__Exercise directions__
An accurate, complete copy of the records below is required.

■ ■ ■ ■ ■ ■ ■

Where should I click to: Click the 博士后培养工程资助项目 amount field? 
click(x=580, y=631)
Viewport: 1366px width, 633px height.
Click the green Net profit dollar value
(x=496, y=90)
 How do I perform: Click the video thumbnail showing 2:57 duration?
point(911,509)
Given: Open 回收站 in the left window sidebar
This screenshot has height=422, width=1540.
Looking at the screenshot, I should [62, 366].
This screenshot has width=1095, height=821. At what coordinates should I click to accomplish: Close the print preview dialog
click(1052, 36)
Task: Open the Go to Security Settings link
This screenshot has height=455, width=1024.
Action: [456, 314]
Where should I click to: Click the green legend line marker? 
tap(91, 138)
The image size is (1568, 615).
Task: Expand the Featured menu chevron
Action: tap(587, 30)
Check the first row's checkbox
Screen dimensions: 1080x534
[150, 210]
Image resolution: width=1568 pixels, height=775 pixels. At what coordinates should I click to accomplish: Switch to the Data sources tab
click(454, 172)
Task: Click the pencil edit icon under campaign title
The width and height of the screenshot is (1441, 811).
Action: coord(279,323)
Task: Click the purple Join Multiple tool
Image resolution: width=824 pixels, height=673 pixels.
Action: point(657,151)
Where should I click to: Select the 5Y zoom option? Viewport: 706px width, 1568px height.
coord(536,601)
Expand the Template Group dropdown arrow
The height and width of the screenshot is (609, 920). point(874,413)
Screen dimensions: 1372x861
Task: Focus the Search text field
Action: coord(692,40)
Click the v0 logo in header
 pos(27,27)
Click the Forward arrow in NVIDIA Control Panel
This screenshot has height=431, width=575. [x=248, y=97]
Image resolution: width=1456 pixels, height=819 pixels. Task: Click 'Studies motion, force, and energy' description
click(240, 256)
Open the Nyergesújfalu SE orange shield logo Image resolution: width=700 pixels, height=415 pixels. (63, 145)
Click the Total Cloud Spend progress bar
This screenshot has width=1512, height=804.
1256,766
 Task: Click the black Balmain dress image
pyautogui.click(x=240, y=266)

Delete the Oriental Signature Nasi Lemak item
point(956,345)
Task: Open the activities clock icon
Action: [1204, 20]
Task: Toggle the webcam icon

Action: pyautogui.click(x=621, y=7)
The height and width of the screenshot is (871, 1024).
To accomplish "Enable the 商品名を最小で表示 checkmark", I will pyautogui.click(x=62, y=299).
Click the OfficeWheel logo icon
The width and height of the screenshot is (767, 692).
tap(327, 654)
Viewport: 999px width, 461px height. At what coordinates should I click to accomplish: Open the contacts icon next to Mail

■ ■ ■ ■ ■ ■ ■

__Finished exercise__
Where should I click to: Click the 博士后培养工程资助项目 amount field? 
click(x=580, y=631)
Viewport: 1366px width, 633px height.
Click the green Net profit dollar value
(x=496, y=90)
 How do I perform: Click the video thumbnail showing 2:57 duration?
point(911,509)
Given: Open 回收站 in the left window sidebar
This screenshot has height=422, width=1540.
Looking at the screenshot, I should [62, 366].
This screenshot has width=1095, height=821. At what coordinates should I click to accomplish: Close the print preview dialog
click(1052, 36)
Task: Open the Go to Security Settings link
This screenshot has height=455, width=1024.
Action: [456, 314]
Where should I click to: Click the green legend line marker? 
tap(91, 138)
The image size is (1568, 615).
Task: Expand the Featured menu chevron
Action: tap(587, 30)
Check the first row's checkbox
Screen dimensions: 1080x534
[150, 210]
Image resolution: width=1568 pixels, height=775 pixels. At what coordinates should I click to accomplish: Switch to the Data sources tab
click(454, 172)
Task: Click the pencil edit icon under campaign title
The width and height of the screenshot is (1441, 811).
Action: coord(279,323)
Task: Click the purple Join Multiple tool
Image resolution: width=824 pixels, height=673 pixels.
Action: point(657,151)
Where should I click to: Select the 5Y zoom option? Viewport: 706px width, 1568px height.
coord(536,601)
Expand the Template Group dropdown arrow
The height and width of the screenshot is (609, 920). point(874,413)
Screen dimensions: 1372x861
Task: Focus the Search text field
Action: coord(692,40)
Click the v0 logo in header
 pos(27,27)
Click the Forward arrow in NVIDIA Control Panel
This screenshot has height=431, width=575. [x=248, y=97]
Image resolution: width=1456 pixels, height=819 pixels. Task: Click 'Studies motion, force, and energy' description
click(240, 256)
Open the Nyergesújfalu SE orange shield logo Image resolution: width=700 pixels, height=415 pixels. (63, 145)
Click the Total Cloud Spend progress bar
This screenshot has width=1512, height=804.
1256,766
 Task: Click the black Balmain dress image
pyautogui.click(x=240, y=266)

Delete the Oriental Signature Nasi Lemak item
point(956,345)
Task: Open the activities clock icon
Action: [1204, 20]
Task: Toggle the webcam icon

Action: pyautogui.click(x=621, y=7)
The height and width of the screenshot is (871, 1024).
To accomplish "Enable the 商品名を最小で表示 checkmark", I will pyautogui.click(x=62, y=299).
Click the OfficeWheel logo icon
The width and height of the screenshot is (767, 692).
tap(327, 654)
Viewport: 999px width, 461px height. At what coordinates should I click to accomplish: Open the contacts icon next to Mail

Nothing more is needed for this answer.